Pneumatic Technology

Is Pneumatics Technology Right For Your Process?

Pneumatics are not a very well understood field. Many people do not know what pneumatics are, or how and why they are used. Most of the time the first thought anyone has in regard to pneumatics is the air tools you can buy for your home compressor. Sometimes the easiest way to explain what pneumatics do is to compare the technology to hydraulics. Generally there is a better understanding of what hydraulics are and where you might have seen them used. If you know what hydraulics do, it is easier to explain what pneumatics do. But don’t fret if you don't know either one. We will be glad to help you get a basic understanding and maybe shed some light on the pneumatics world.


How Pneumatics Are Used

Pneumatics use compressed air or gases as their source of energy, whereas hydraulics use fluids that are under high pressure to do the work. The most common use for pneumatics technology is operating a cylinder to do some sort of job.  That job could be something as simple as pushing a box, grabbing an object, lifting and lowering an object, or as complicated as your mind and the technology will allow. Pneumatics are used in an incredibly diverse array of industries; Medical, Food and Beverage, Equipment Manufacturers, Oil and Gas, Aggregate, Semiconductor, and the list goes on and on.

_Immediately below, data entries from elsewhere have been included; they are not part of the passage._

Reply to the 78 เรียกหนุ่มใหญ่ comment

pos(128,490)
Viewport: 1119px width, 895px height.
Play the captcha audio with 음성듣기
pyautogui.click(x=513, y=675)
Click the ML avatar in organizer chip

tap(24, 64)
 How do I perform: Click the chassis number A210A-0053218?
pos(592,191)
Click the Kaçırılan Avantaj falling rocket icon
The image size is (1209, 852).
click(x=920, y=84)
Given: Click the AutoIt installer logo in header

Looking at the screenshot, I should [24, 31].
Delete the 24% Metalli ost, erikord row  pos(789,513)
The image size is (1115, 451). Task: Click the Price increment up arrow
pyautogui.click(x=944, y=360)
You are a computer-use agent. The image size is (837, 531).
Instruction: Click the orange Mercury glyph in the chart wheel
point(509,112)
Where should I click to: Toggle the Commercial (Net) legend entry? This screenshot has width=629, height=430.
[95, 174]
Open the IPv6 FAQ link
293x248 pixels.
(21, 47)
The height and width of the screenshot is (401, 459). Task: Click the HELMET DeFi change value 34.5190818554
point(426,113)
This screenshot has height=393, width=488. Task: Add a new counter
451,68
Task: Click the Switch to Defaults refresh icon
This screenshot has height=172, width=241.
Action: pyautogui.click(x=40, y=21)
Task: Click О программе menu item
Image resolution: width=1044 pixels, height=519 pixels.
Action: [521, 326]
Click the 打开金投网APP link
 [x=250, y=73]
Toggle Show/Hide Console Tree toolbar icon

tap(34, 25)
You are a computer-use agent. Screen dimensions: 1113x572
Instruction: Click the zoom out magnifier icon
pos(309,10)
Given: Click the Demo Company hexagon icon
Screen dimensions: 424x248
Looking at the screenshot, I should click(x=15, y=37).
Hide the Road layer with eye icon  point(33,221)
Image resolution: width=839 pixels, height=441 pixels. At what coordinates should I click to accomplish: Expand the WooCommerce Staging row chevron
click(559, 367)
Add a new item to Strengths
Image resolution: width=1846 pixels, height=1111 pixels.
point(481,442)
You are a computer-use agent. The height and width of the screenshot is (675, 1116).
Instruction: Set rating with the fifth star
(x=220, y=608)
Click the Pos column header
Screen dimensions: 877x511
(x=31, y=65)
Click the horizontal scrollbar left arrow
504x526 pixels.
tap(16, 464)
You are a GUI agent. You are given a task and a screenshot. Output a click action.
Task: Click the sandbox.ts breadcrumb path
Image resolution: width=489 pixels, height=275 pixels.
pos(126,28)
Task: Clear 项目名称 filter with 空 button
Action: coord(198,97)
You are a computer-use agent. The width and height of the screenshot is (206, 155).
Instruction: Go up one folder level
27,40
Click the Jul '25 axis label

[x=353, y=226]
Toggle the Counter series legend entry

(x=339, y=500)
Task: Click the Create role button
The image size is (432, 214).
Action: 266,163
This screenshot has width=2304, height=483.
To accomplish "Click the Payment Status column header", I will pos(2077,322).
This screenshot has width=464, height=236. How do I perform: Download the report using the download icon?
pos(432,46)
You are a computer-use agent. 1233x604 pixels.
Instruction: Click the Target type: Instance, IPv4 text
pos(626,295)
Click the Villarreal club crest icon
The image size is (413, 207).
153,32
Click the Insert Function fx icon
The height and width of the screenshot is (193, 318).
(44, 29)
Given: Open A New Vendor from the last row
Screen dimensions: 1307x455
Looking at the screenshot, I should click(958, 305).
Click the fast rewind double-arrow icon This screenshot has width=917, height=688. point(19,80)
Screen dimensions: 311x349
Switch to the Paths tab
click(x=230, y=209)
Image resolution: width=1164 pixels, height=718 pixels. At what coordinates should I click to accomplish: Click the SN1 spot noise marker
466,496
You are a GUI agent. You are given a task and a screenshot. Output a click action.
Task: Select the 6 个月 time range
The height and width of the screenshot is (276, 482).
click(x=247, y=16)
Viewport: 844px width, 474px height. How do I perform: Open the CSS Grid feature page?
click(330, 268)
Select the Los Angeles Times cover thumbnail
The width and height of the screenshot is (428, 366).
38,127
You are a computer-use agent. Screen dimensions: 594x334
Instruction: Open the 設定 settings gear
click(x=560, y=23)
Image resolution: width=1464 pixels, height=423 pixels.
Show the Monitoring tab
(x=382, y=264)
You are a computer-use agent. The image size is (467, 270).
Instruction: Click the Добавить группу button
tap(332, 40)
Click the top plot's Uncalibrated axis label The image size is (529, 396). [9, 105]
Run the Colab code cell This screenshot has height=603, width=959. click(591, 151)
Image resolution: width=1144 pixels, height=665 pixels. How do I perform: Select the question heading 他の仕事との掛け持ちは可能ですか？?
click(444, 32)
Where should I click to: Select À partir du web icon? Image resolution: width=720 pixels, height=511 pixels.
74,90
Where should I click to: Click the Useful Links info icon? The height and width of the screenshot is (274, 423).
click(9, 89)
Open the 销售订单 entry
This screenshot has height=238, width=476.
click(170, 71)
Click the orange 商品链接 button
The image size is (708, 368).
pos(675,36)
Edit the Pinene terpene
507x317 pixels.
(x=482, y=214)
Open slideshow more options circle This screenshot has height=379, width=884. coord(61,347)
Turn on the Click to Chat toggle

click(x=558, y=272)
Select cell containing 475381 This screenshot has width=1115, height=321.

Advantages and Disadvantages of Using Pneumatics

The main advantage for utilizing pneumatics versus hydraulics is that pneumatics are less expensive to operate, less expensive to purchase, and safer to use due to the lower operating pressures. They can be used in environments that require cleanliness and can be more easily used near food processes. Pneumatics can be less complicated to design into systems, smaller, lighter, more compact and easier to maintain. So why would anyone use hydraulics if pneumatics are so great? That’s a great question, and there are disadvantages with using pneumatics compared to hydraulics. Hydraulics have a much higher workforce capability then pneumatics. A hydraulic actuator, of equivalent size to a pneumatic actuator, can generate more force.

Pneumatic technology has come a long way and engineers have developed unique ways of getting more from a pneumatic actuator than anyone previously thought possible. The future for pneumatics is very bright and we look forward to the advances they will continue to make.